If you don't want to print now,

Chapter 8   Designed Experiments

8.1   Association & causal relationships

8.1.1   Interest in relationships

Relationship between variables

We are often interested in relationships between variables. The correlation between two numerical variables summarises their relationship; a contingency table contains information about the relationship between two categorical variables.

When the individuals can be split into groups, a categorical variable can be used to define group membership. Differences between the groups can then be expressed as a relationship between the grouping variable and other variables. The following questions are essentially asking the same in two different ways:

Do boys and girls aged 14 perform the same at maths?
Is there a relationship between gender and mark in a maths test?

In some situations, the relationship between two variables, such as the relationship evident in a scatterplot, may not describe a meaningful 'real' relationship.

Relationships can be much harder to interpret than you might think

8.1.2   Causal and non-causal relationships

When two variables are related, we say that there is association between them.

Causal relationships

A causal relationship arises when we can conclude that one variable has a direct influence on the other.

Non-causal relationships

In non-causal relationships, the association between the two variables is not completely the result of one variable directly affecting the other.

If two variables are not causally related, it is impossible to tell whether changes to one variable, X, will result in changes to the other variable, Y.

The scatterplot below shows data from a sample of towns in a region. Neither variable directly affects the other. (The size of the towns is a lurking variable since larger towns have more churches and also more deaths.)
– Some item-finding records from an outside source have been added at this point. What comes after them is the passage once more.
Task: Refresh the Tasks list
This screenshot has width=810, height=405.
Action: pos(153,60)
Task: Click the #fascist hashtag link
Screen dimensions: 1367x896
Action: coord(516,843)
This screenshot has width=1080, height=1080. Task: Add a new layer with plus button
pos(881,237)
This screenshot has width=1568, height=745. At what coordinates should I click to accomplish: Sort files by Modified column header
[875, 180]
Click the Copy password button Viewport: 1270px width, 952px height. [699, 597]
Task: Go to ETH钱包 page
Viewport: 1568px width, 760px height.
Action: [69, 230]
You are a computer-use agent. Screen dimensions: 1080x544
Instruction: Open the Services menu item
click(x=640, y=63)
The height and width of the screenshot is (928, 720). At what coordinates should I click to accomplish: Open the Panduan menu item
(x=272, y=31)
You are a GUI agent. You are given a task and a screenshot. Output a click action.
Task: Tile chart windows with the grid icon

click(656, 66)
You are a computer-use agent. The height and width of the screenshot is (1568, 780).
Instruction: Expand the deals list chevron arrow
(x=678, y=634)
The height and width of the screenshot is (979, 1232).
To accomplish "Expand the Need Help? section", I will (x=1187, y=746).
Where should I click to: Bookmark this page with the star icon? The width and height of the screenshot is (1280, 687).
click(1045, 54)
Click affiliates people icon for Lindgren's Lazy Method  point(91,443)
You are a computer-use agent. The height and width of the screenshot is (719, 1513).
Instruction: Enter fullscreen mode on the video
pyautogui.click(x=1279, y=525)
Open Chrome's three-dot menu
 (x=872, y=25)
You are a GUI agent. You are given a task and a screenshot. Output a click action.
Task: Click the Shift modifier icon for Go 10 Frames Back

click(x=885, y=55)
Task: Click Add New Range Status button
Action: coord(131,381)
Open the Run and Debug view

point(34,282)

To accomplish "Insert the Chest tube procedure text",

8.1.3   Detecting causal relationships

Is a relationship causal?

Investigators usually hope to find causal relationships between the variables that are recorded. If one variable causally affects the other, then adjusting the value of that variable will cause the other to change.

Causality can only be determined by reasoning about how the data were collected. The data values themselves contain no information that can help you to decide.

Lurking variables

Non-causal relationships between two variables usually result from the effect of further variables called lurking variables that are related to the variables under investigation. Causal relationships can only be deduced if it can be reasoned that lurking variables are not present.

8.1.4   Observational and experimental data

Individuals / units

Most data sets consist of one or more values that are recorded from each of a set of individuals (or plants, plots of land, repetitions of an experiment or other 'units'). There are two different ways in which data can be collected from these units.

Types of data collection

In an observational study, we passively record (observe) values from each unit. Usually these units are sampled from some population.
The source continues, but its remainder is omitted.